In the Curious Case of the Collapsing Concentration Parameter: Part I, I described the Dirichlet Process (DP), some brief historical papers involved with its development, how it is most commonly used, and one specific peculiarity surrounding the concentration parameter's behavior that arose in a simple simulation. In part II I'm going to unpack more of the mystery behind why this collapse occurs computationally and set the stage for our foray into the literature to discover who else has written on this subject. There's a bit more math in this post, so buckle up.
Computation
If you recall, we had a very simple simulation, in which we wanted to see if our DP model could recover the simulated mixture components. However, in the course of examining our models' results we found that $\alpha$, the DP's concentration parameter, had collapsed at zero. Why did it collapse? Well a simple look into the blocked gibbs sampler algorithm used to estimate $\alpha$ is a good place to start.
While I would encourage a full derivation of the posterior with an arbitrary prior if you're interested, we can use the case in which a conjugate gamma prior is used (with shape and rate parameters) as shown in Bayesian Data Analysis.
Since we're using a conjugate prior, the posterior is also a gamma distribution with the following parameters:
\[ \alpha|- \sim \text{Gamma}(a_{\alpha} + L - 1, b_{\alpha} - \sum_{l=1}^{L-1} \log(1 - V_l)) \]
There is a lot to unpack in the above, so let's get started. To begin with, $a_{\alpha}$ and $b_{\alpha}$ are the hyperparameters of the prior distribution of $\alpha$. So to be complete, we would write $\alpha \sim \text{Gamma}(a_{\alpha},b_{\alpha})$1. $L$ is the total number of sticks and $V_l \in (0,1)$ are the parameter atom weight components2 from the DP's stick breaking process, alluded to in Part I. The atom weight components become the weights through the following expression $\pi_l = V_l \prod^{h < l} (1-V_h)$.
To show what that stick breaking process looks like in the posterior, I'll next write down the posterior distribution of the $V_l$:
\[ V_l| .. \sim Beta(1 + n_l, \alpha + \sum_{l'=l+1}^{L} n_{l'} ) \]
In the above, $n_l$ is the number of observations assigned to the $l$th DP component and with that last definition, we should now have enough to piece together a bit of what must be happening here.
Let's suppose our model is doing a really good job.

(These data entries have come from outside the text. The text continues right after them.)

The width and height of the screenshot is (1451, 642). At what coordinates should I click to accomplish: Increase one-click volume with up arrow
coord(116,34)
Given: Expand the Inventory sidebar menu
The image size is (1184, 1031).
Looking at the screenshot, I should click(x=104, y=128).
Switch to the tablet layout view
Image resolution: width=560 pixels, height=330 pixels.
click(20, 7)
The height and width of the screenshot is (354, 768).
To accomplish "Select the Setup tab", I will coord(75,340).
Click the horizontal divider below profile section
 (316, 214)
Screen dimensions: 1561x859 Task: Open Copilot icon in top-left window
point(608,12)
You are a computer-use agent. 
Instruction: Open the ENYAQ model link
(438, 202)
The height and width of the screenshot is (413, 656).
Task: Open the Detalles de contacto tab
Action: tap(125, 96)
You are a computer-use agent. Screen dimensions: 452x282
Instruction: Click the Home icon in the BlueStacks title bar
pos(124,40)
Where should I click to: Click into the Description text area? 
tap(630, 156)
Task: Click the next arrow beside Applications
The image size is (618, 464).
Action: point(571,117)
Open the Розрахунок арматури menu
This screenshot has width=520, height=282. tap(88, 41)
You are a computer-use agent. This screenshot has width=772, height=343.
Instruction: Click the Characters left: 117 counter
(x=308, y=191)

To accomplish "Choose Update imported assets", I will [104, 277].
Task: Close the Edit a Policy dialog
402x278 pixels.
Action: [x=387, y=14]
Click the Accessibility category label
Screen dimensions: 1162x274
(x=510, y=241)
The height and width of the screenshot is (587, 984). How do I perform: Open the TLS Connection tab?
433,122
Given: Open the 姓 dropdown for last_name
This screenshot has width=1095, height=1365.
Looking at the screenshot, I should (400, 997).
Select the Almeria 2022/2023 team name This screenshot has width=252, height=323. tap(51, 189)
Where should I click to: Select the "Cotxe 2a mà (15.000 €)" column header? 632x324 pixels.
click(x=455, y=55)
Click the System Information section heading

It's found the parameters, $\theta$ (e.g. the mean parameter of a Poisson mixture component) that best describe the data. In that case, we'll end up seeing more and more observations assigned to only those components neccessary to estimate the density3. That means a few $n_{l}$ will be high, but the rest will be very low. In fact, if more of the $n_{l}$ go to zero, then we'll have $\sum_{l'} n_{l'} \to 0$. If $\alpha \approx 0$ at this point then $V_{l}$ is very likely to be $\approx 1$ from the lopsided Beta distribution.
Continuing on in our algorithm to the draw of $\alpha$ from the posterior, we can now see how $\alpha$ collapses. If $V_{l} \approx 1$ then that means $1 - V_{l} \approx 0 \rightarrow \log(1-V_{l}) \approx \infty$. When this parameter becomes infinity, the gamma distribution becomes degenerate at 0. Since our model is doing "well", in that it is assigning observations with the highest probability to their appropriate components, this behavior doesn't change, and we see $\alpha = 0 $ for the entirety of the MCMC chain.
That was some intense math we just walked through. If you don't think you got it, feel free to walk through things again in order to really understand what is happening.
Okay, now we have an understanding of what happened computationally, but what does this mean for our model inference and does it mean we can still publish our model? After all, we can't have been the first to encounter this behavior if the model has been around since the 1970's, right? We'll have to see what others say about this.
Collapse Interpretation
Let's begin with what $\alpha =0$ means in the context of the model. As we saw in Part I, the concentration parameter can increase or decrease how closely the process draws probabilities are to the base measure. In the posterior, the original concentration parameter also tells us how dependent the posterior is on the prior base measure. Looking at our marginal density after integrating out the DP we can find the following telling relationship between the base measure and posterior DP measure.
\[ f(y) = \sum^{L} ( \frac{n_l}{n+\alpha} )\mathcal{K}(y|\theta^*_l) + (\frac{\alpha}{n+\alpha})\int \mathcal{K}(y|\theta) dG_0(\theta) \]
From the above, we can see that when $\alpha \to 0$ the marginal density estimate is entirely dependent on the estimated $\theta^*$ from the posterior random measure and not on the base measure. This makes sense intuitively, because in the simulated case we discussed in part I, there was quite a bit of data and not so many mixture components close together that the model wouldn't be able to identify them. The next question we might ask is whether or not the DP is well defined since $\alpha=0$. After all, in most other models if you have a parameter completely zero out, that probably means that your entire model is broken. In the case of the DP however, its not so obvious that something is wrong. Quite the opposite, in fact.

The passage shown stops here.